Janie is still "recovering" from Reeve's betrayal in The Voice on the Radio when Frank Johnson suffers a bad stroke. Suddenly she finds herself spending the summer going through her father's office, trying to piece together her parents' finances, and helping Miranda make decisions concerning their future. Fortunately, she has begun to make up with Reeve, and he's now a friend again, and her NJ brother Brian has come to spend the summer with her. So she's not alone as she works. However, nothing could prepare Janie for what she finds in her father's "Paid Bills" drawer....
Poor Janie! Things just never go right for her. She finally has both of her families (sort of) sorted out, and then one father ends up in ICU. She's starting to make up with Reeve, and planning her own college future, and then she has to interrupt her summer plans to help take care of her parents. She's playing the dutiful daughter, helping out her parents, then she finds something in her father's study that could destroy both families all over again.
This book didn't advance Janie or Reeve very much, but it did introduce the reader more closely to Stephen Spring, who is attending college in Colorado. I'm still not sure how I feel about Stephen. He's a tough cookie to crack. I think Cooney did a good job giving the reader plenty of material, but Stephen does not fit neatly into a box; no stereotype characters here! He's complex, and I liked some parts of him and disliked others.

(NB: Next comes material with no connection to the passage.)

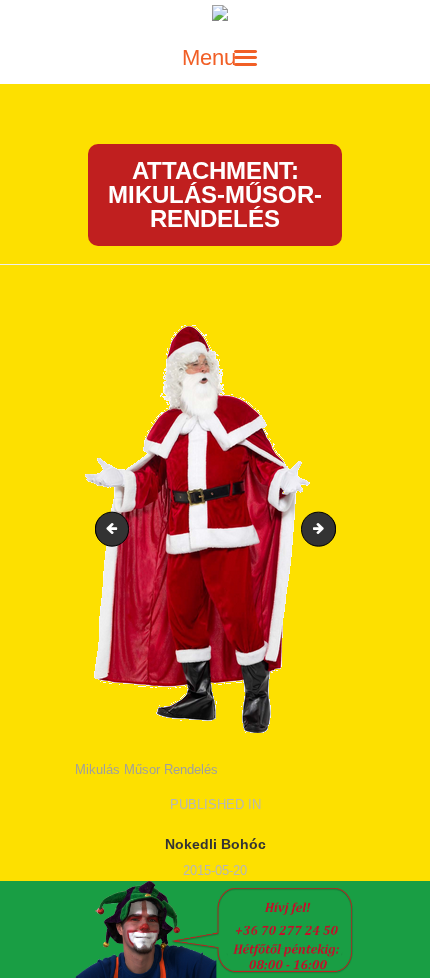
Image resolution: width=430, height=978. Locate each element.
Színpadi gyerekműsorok (116, 528)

A small flaw with the book was the implausibility of one road trip. I promised no spoilers, so I won't say who goes where, but I found it hard to believe that parents would just let teens go off very spontaneously on a trip without any supervision. Especially when those families have been through everything that the Johnsons and Springs have been through.
Overall, another exciting thriller from Caroline B. Cooney. I don't think this is my favorite of the series, but it does serve to advance the series and give character development; it's not a stagnant bridge book on the way to the finale. Like the other books, this one won't be up for a Printz, but it's entertaining and gripping.
I listened to the audiobook of What Janie Found, and I give it a thumbs up, just like I did for The Voice on the Radio. Same narrator, same clear voice and steady cadence.
*I checked out my copy of What Janie Found from my local library.